Directions for this task -
Find each line below where the word "page" occurs, and copy it.

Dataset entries
_____

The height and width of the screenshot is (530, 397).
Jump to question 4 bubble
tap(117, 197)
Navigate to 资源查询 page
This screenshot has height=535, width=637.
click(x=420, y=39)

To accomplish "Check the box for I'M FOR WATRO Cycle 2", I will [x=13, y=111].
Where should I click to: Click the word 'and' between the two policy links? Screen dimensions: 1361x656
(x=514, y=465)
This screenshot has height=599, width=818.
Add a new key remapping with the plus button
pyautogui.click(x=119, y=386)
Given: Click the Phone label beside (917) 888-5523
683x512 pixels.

_____

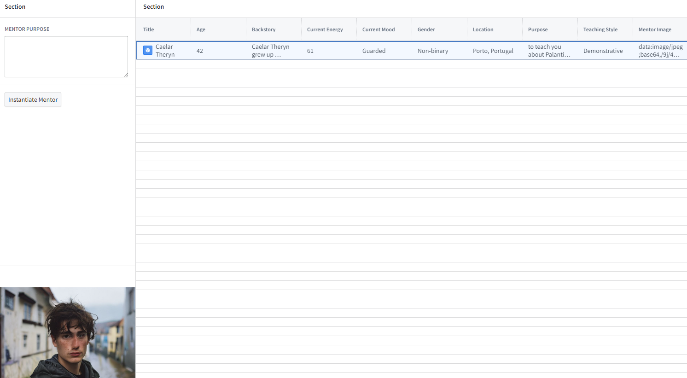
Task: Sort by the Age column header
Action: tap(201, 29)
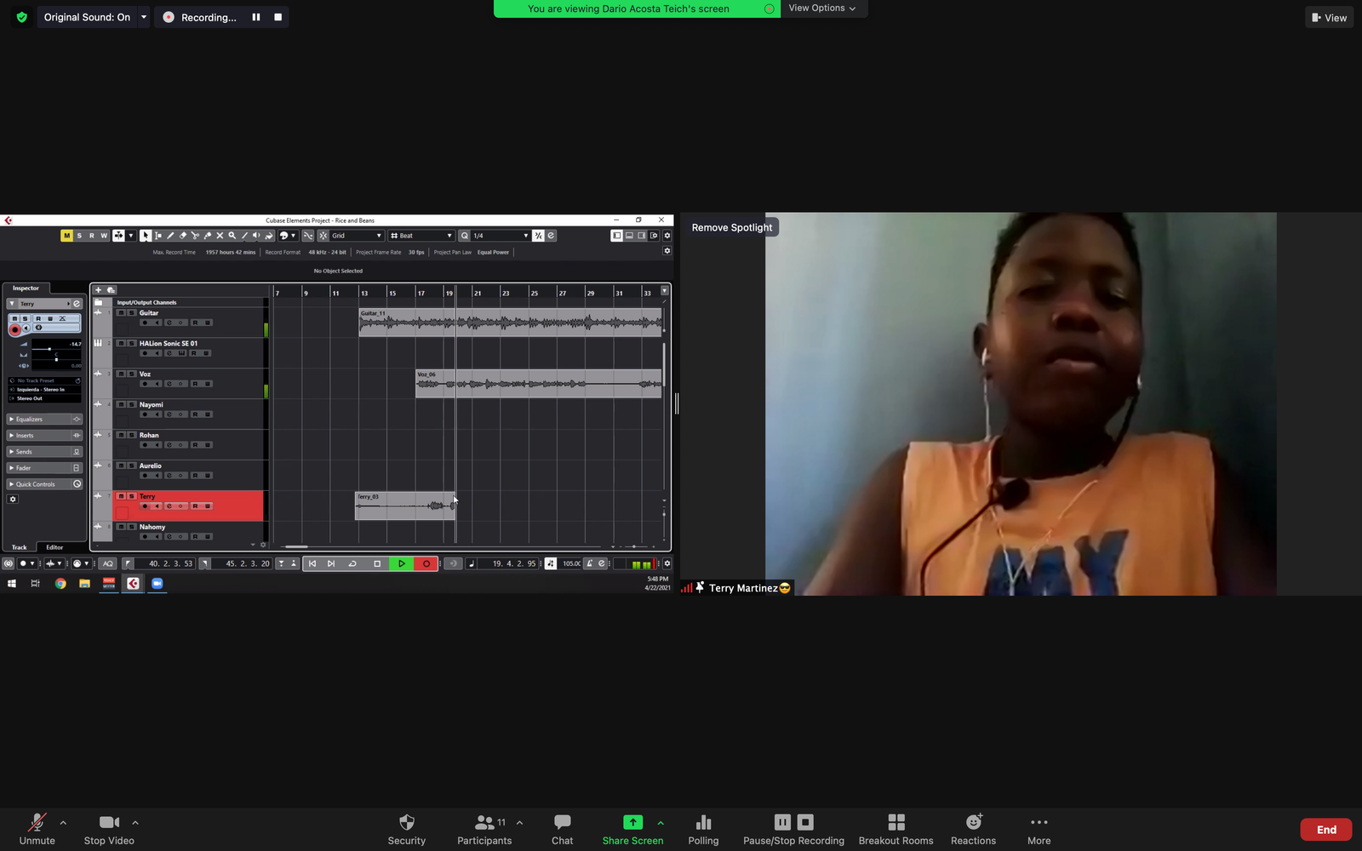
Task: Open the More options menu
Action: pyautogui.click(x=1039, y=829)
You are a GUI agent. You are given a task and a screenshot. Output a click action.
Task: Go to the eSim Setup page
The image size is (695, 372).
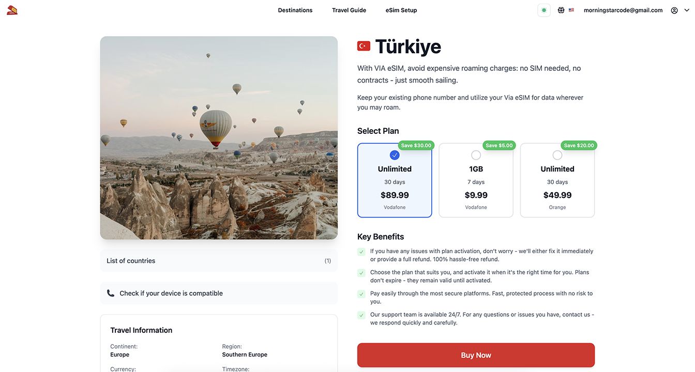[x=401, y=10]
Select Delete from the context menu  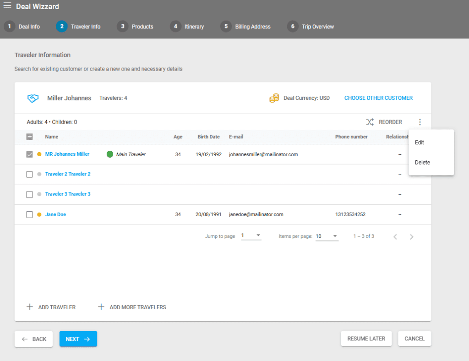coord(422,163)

_____

Written reply -
Navigate to 资源查询 page
Task: Go to the eSim Setup page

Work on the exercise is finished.